EDINBURGH 2019: Review: THE CASTLE, Greenside  Image"You misinterpret everything. Even the silence." How's that for a bloody line?!

Old Dog Theatre are breathing new life into Kafka's The Castle with some exceptional puppetry work and a gift of a storyline.

K has been summoned by the Count to work as a land surveyor at The Castle. In perfect, maddening Kafka form, no one will communicate, confirm anything or explain what's happening. Things are as they are, and hierarchy and secrets control everyone.

K is left fighting for answers in a place that simultaneously offered him a job and also wishes him to leave and never come back. No one tells a story quite like Kafka does.

ODT work seamlessly as an ensemble - from multi-rolling all of the various characters, to puppeteering, to moving set and being on stage tech, they are a well-oiled machine. Cleverly, Sam Hill as K is the only member of the company who plays just one part, and so he is quite literally working outside of the insular Castle community.

Everything has been so carefully thought of, which is why the rushed ending comes as a surprise.

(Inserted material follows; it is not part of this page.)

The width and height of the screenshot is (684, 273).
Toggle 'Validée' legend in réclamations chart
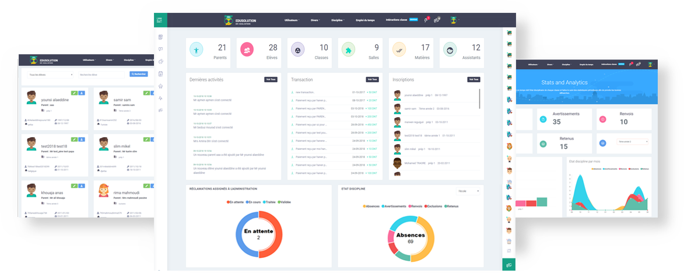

Time doesn't always pass in a conventional way in the piece, but the final jump comes completely out of the blue.

The real star of the show is Alex Milledge's intricate and beautifully designed K puppet. The opening scene, as the little K struggles to walk through snow and wind, is stunning. The whole company get together to take him on his mammoth journey - sheets are wafted, as paper snow is fanned, wind howls. It's a very holistic experience for the audience.

I do want to warn everyone though that you will have to walk past torn pages of books when you're leaving, and they are thrown as paper airplanes at one point. I understand you're trying to "change the way people think about literature", ODT, but not cool.